Finally, agents must recognize their limitations. When a request exceeds those limits, they should either use appropriate tools or respond transparently about their constraints.

Best Practices for Agent Prompts

  • Enable autonomous behavior while maintaining control through clear instructions
  • Use tools strategically when tasks require external capabilities
  • Treat tool definitions as part of the prompt, ensuring the model understands how and when to use them

LLM Asynchronous Calls: Speeding Up Your AI Agents

When developing an agent, you often need to process multiple LLM requests simultaneously. This includes evaluating benchmark results, comparing responses from multiple models, and running multiple agents concurrently in a multi-agent system.

If you send requests sequentially, the total execution time is equal to the sum of each request’s duration. With asynchronous execution, multiple requests run in parallel, allowing each request to complete as soon as its response is ready.

Python supports asynchronous programming using the async/await syntax and the asyncio package.

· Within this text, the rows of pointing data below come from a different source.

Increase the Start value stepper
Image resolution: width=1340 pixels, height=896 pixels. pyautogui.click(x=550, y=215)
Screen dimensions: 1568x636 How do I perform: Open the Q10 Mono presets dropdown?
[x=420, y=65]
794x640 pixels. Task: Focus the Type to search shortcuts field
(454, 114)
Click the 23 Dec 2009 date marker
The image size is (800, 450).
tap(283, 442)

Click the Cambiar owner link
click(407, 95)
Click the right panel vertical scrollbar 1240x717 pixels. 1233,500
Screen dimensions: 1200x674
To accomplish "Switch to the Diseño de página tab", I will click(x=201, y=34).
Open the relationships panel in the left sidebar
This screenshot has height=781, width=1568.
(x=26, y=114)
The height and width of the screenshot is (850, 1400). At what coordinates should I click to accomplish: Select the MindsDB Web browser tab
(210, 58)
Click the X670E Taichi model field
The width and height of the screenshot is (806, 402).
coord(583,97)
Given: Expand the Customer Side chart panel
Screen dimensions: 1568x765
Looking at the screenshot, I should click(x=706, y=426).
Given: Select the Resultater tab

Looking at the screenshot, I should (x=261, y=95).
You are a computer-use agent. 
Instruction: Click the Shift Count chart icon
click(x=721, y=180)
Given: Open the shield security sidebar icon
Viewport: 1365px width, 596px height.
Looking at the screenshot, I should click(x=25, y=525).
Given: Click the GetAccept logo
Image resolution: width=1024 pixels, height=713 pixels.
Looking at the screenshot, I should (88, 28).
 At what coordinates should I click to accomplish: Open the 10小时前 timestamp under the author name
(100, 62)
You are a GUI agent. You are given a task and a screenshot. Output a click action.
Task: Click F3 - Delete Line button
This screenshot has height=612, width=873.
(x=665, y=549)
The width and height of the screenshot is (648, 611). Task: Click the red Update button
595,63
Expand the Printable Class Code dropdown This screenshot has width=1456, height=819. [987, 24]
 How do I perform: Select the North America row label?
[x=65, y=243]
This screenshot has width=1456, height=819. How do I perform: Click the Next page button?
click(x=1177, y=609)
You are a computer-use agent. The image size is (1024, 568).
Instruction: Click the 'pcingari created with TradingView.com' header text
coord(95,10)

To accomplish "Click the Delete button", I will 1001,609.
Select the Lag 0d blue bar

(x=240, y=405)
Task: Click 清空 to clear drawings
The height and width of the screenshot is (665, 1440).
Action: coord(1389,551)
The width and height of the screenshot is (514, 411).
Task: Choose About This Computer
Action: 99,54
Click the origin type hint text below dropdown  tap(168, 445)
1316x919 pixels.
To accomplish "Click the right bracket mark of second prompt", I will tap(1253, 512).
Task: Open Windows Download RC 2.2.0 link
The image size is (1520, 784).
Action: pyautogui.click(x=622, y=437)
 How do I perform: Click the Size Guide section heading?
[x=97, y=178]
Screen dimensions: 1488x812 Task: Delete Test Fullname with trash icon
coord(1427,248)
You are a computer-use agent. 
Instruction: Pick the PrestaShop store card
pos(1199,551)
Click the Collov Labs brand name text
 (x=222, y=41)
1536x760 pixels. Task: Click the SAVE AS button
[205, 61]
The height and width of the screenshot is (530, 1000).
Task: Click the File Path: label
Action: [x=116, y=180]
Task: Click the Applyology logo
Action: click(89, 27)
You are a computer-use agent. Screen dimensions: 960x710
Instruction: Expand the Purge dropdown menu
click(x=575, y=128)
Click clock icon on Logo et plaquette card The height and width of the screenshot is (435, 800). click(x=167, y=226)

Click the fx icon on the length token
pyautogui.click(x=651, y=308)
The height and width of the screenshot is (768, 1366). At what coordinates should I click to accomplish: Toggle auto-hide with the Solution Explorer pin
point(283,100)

LiteLLM supports asynchronous operations through the acompletion API. The await keyword pauses execution of a task until the result is available, while still allowing other tasks to run in the meantime. The asyncio.gather function executes multiple tasks concurrently and returns all results together.

import asyncio
from litellm import acompletion 

async def get_response(prompt: str) -> str:

    # LiteLLM supports async operations
    response = await acompletion(
        model="gpt-5-mini",
        messages=[
            {"role": "user", "content": prompt}
        ],
        num_retries=3,  # Retry up to 3 times on failure
        retry_delay=2   # Wait 2 seconds between retries
    )
    return response.choices[0].message.content

prompts = [
    "What is the capital of India?",
    "What is the largest mammal?",
    "Who wrote 'Harry Potter'?"
]

tasks = [get_response(prompt) for prompt in prompts]

# Execute tasks concurrently
results = await asyncio.gather(*tasks)

for prompt, result in zip(prompts, results):
    print(f"Q: {prompt}\nA: {result}\n")

There are two common issues when sending multiple requests together: rate limiting from the LLM API provider and network instability or server overload. LiteLLM addresses these challenges with the num_retries parameter, which handles transient failures using automatic retries (with exponential backoff).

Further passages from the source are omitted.